Television audiences certainly didn't shy away from the terrorist themed The West Wing episode Wednesday night. Quite the contrary. Written by creator Aaron Sorkin in the days following the Sept. 11th attack and hurriedly produced in order to air as the series' season premiere, the episode, titled "Isaac and Ishmael," was the most-watched show of the night, drawing an 18.0 rating and a 26 share and leading NBC to a primetime win for the night and probably for the week.
It was the highest rating ever for the drama, surpassing the highpoint 16.3/25 a year ago when it became the first non-Thursday night NBC show to place first in the weekly Nielsens in 11 years. Law & Order, which followed at 10:00, also pulled terrific numbers, a 16.3/25.
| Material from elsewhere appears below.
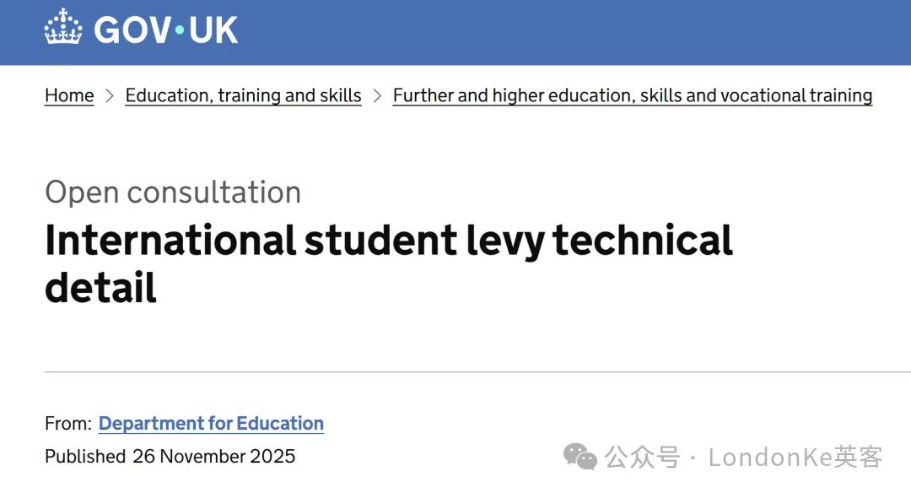Viewport: 911px width, 493px height.
Task: Click the GOV.UK crown logo icon
Action: 63,28

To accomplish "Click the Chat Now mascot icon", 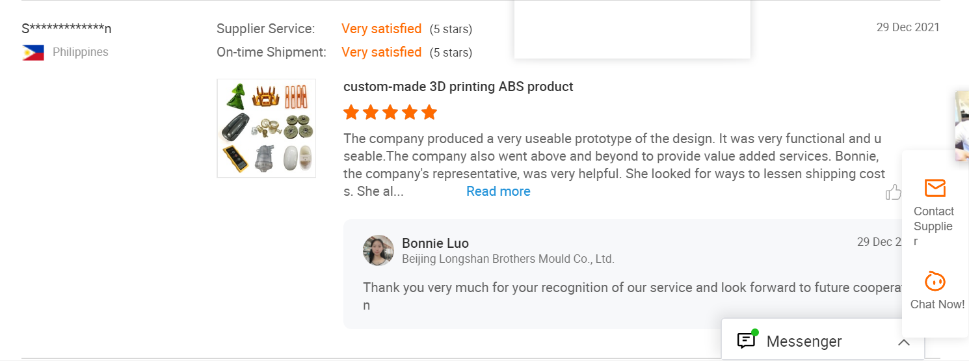I will click(935, 282).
The episode has drawn mixed reviews from critics, though. Below a headline reading: "West Wing Wimps Out on Terror," the New York Post's TV writer Adam Buckman, commented that the episode contained little but "pompous speeches."
TV writer Ed Bark in the Dallas Morning News called it "too self-important and/or redundant to anyone who's been paying any attention at all to the raging issues of the past three weeks."
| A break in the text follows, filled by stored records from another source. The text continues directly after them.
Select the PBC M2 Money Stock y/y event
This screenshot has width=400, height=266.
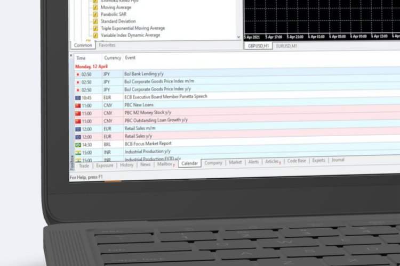point(148,113)
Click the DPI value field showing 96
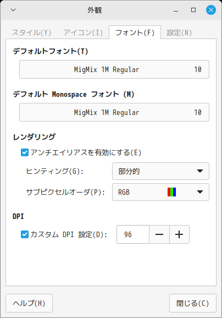 (x=133, y=234)
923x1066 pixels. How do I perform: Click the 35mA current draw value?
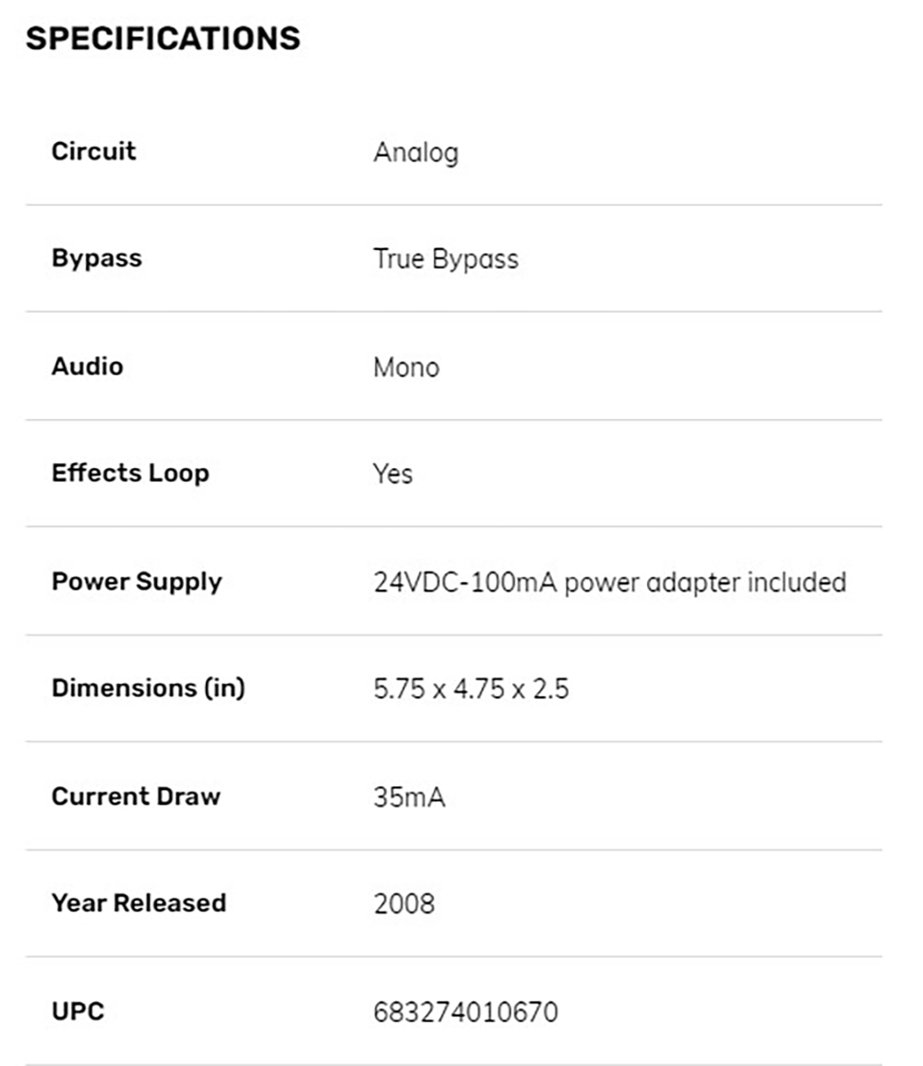click(x=409, y=797)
But Noel Holston of Newsday commented that the utterances of the principal characters about the terrorist threat were "more articulate and succinct than what passes for discussion on cable's news channels most nights." Eric Mink in the New York Daily News concluded that the show's production team "provided a service similar to the one David Letterman did for his fellow comics and late-night TV hosts: They demonstrated that it is possible to deal with terrorism in a fictional drama, possible to do so in a sensitive, sensible and intelligent way and possible to do it now."
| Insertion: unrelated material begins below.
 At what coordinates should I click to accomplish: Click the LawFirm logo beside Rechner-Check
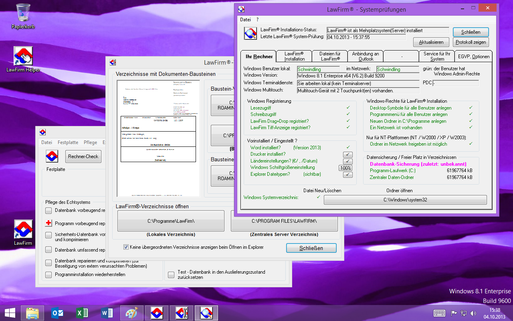tap(51, 156)
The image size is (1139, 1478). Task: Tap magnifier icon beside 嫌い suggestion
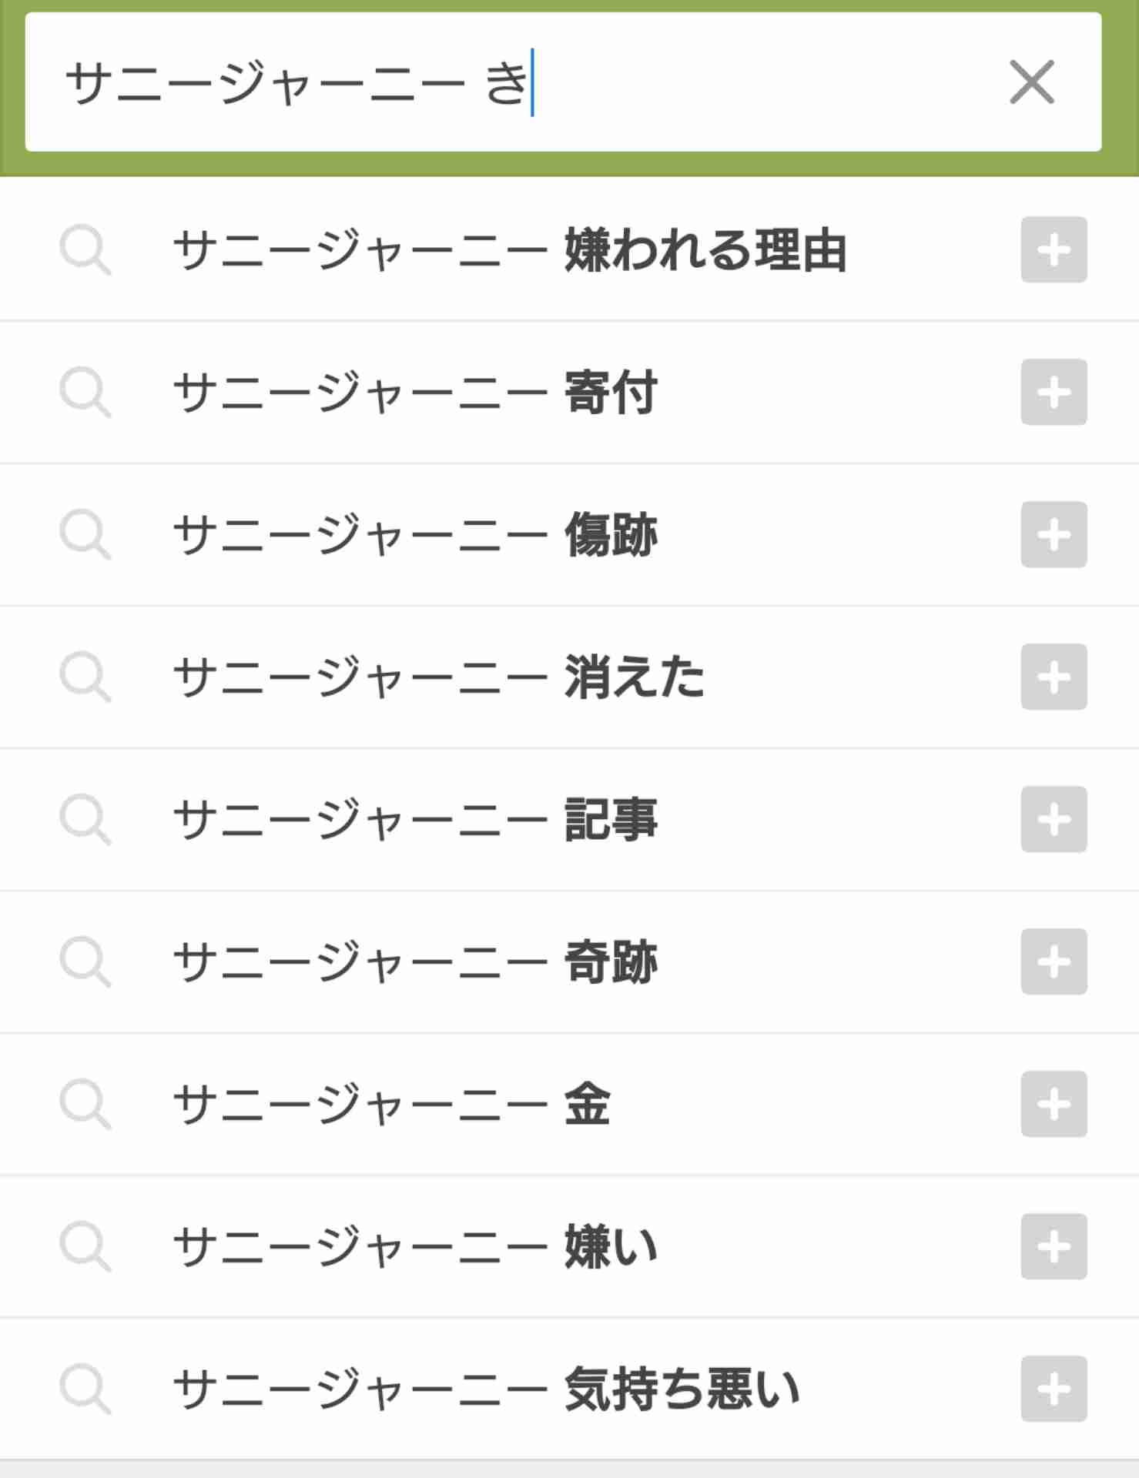[85, 1246]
The mixed reviews extended even into Canada, where Toronto Star TV writer Antonia Zerbisias wrote that it "contained more insight into 'America's New War' than the windstorm of opinion on U.S. TV since the catastrophe." But Bill Brioux in the Toronto Sun said that the episode went "straight to preachville." (Both writers carped about the premise: a suspected terrorist entering the U.S. at the Ontario-Vermont border. Vermont abuts Quebec, not Ontario.]